Escazu Artisan Chocolates



When I was at Whole Foods in Nashville over the winter break, I picked up a couple of bars of a brand of chocolate I'd never seen before: Escazu. Made in Raleigh, N.C., the three-ounce chocolate bars come in six flavors. I chose cacao nib and sea salt.


According to the package and the website, the company roasts, grinds, and refines its own cocoa beans, then crafts each bar in small batches, often made-to-order. The ingredients list, always the first thing I look at on a chocolate bar, is short and sweet: cocoa beans, sugar, cocoa butter, vanilla bean, and the featured flavor, cacao nib in the one and sea salt in the other. If you compare this to most commercial bars, you'll notice the main thing missing is soy lecithin. I don't know whether it's the soy itself, or just the fact that the candy is being processed for shelf-stability rather than for fresh flavor, but most chocolates without soy lecithin taste a lot better than those that have it.

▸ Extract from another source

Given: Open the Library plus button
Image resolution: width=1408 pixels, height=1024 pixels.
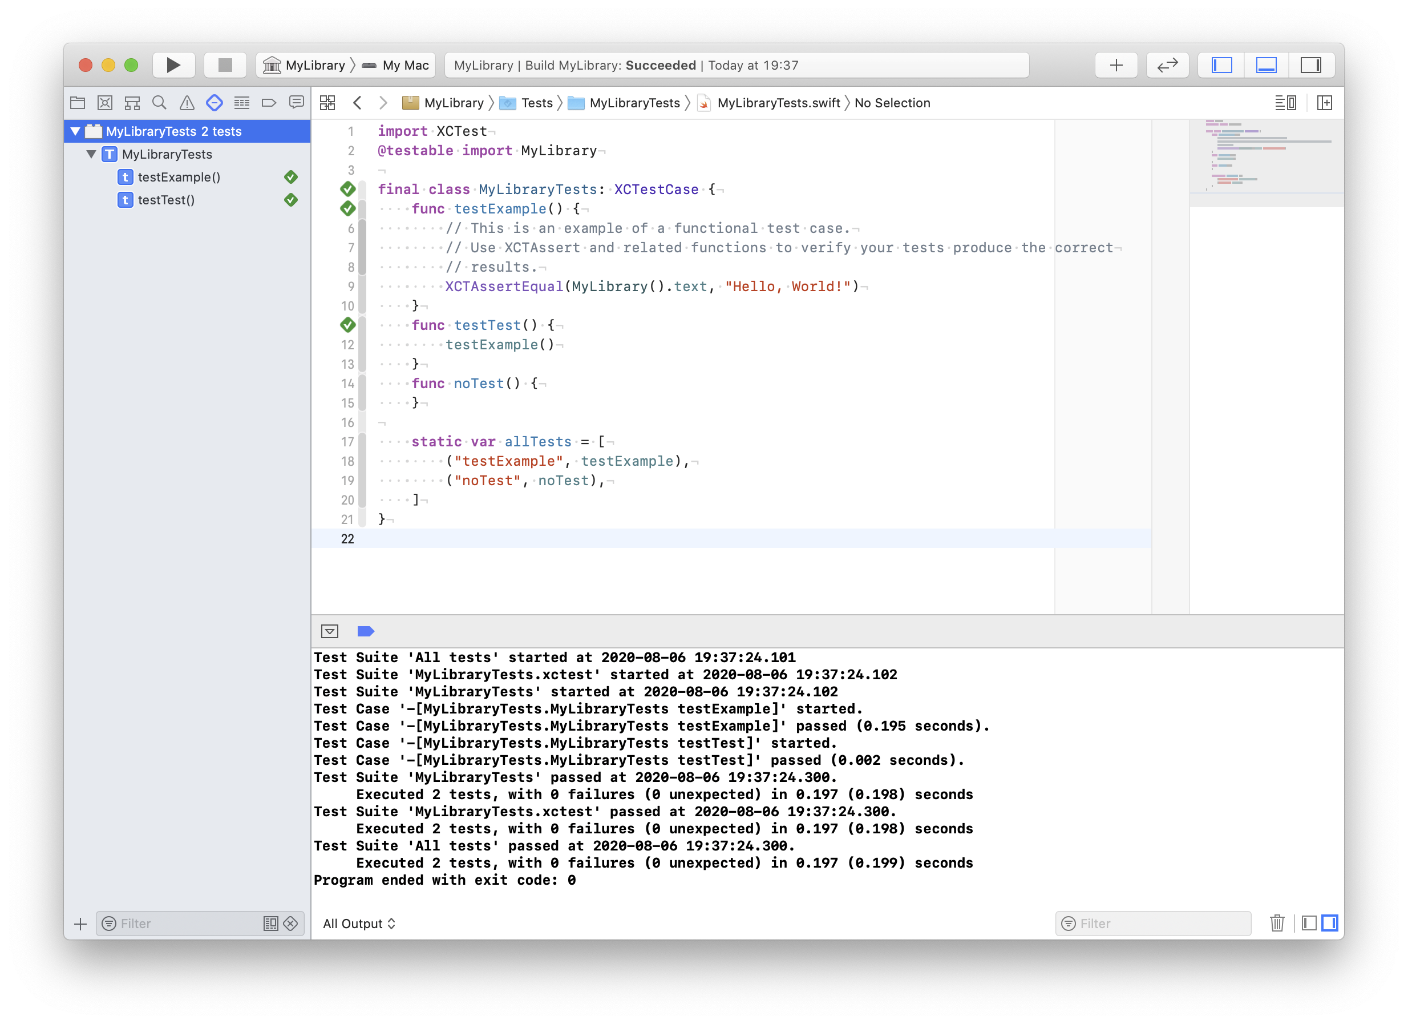Looking at the screenshot, I should 1116,65.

Escazu is no exception. The cacao nib bar is both sharp and fruity, a nice sweet-and-sour flavor. It tastes strongly of chocolate rather rather than fat or sugar, though it does have a softer texture than my favorite Italian chocolate bars. The cacao nibs are not very noticeable, though they probably increased the chocolate flavor. I also like the thickness of the bar and the size of the slightly rounded squares. It doesn't beat out Amadei or Domori in my book, but it is definitely one of the best American-made chocolate I've had.